東京文化会館で2日間にわたり公開、実験の結果を広く提供
東京都交響楽団(都響)は「COVID-19(新型コロナウイルス感染症)影響下における公演再開に向けた試演」を東京文化会館大ホールで2020年6月11&12日の2日間、音楽監督の大野和士の指揮により行った。
初日は弦楽合奏。グリーグの「ホルベルク組曲」、チャイコフスキーの「弦楽セレナード」を素材とした。大野らは金管楽器や声楽の演奏距離についてのフライブルク大学や、ベルリンの6楽団とシャリテ医大の共同研究、6月5日のウィーン・フィル演奏会などの先行例を踏まえ、奏者間の距離を2メートルから次第に狭めたり、指揮台の前に立てたアクリル板も途中で撤去したり・・・で安全性、音楽性のバランスを探った。
2日目は慶應義塾大学の微粒子工学、聖マリアンナ医科大学の感染症などの教授らを交え、金管合奏(デュカス「ラ・ペリ」のファンファーレ)、木管合奏(ブラームス「交響曲第1番」第4楽章)、管弦楽(モーツァルト「歌劇《フィガロの結婚》序曲」と「交響曲第41番《ジュピター》」第1楽章)、オペラアリア(谷原めぐみ=ソプラノがヴェルディ《ラ・トラヴィアータ》の「花から花へ」、妻屋秀和=バスがモーツァルト《フィガロの結婚》の「もう飛ぶまいぞ、この蝶々」)それぞれの飛沫拡散の実態を、同じく間隔や配置を変えながら測定した。
大筋では「かなり密に演奏しても問題はない」との感触を得た。大野は初日冒頭、社会的距離(ソーシャルディスタンシング)を徹底した配置の散漫な響きに衝撃を受けた様子。アイコンタクトやボウイングの細かな工夫から始め、最終的に従来と大きく変わりない配置へと収れんしたとき「ようやく、指揮者の頭上に響の〝球体〟のようなものを実感できた」という。初日は楽員全員がマスクを着用していたが、管楽器が加わった2日目は「ロックのライヴハウスのように狭い空間で絶叫しながら演奏するわけではないので、弦楽器も含め、演奏中はかけないでも大丈夫です」と、専門家からも指摘があった。詳しい分析結果は後日発表、他のオーケストラやアマチュア、ブラスバンド、合唱団などにも提供し、音楽界全体の活動再開に役立てる。

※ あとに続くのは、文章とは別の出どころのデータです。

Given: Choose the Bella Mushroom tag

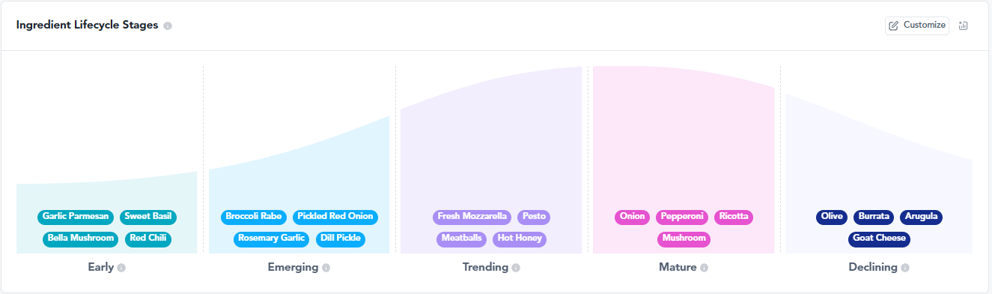Looking at the screenshot, I should coord(81,239).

終演後、大野は「マイクを通さず、人肌の温もりや息づかいを伴った音は人間の生物としての営み、霊感、創造の基本であり、最後まで残る」、ソロ・コンサートマスターの矢部達哉は「コロナ禍で疲れ、傷ついた心と体のバランスを回復する上で、音楽は大きな影響力を持つ栄養素」と、それぞれ「コロナの時代」とともに生きる音楽家の確信を語った。舞台上の音楽家全員、3ヵ月半ぶりの〝リアル集団労働〟に大きな手応えと感激を得たようだ。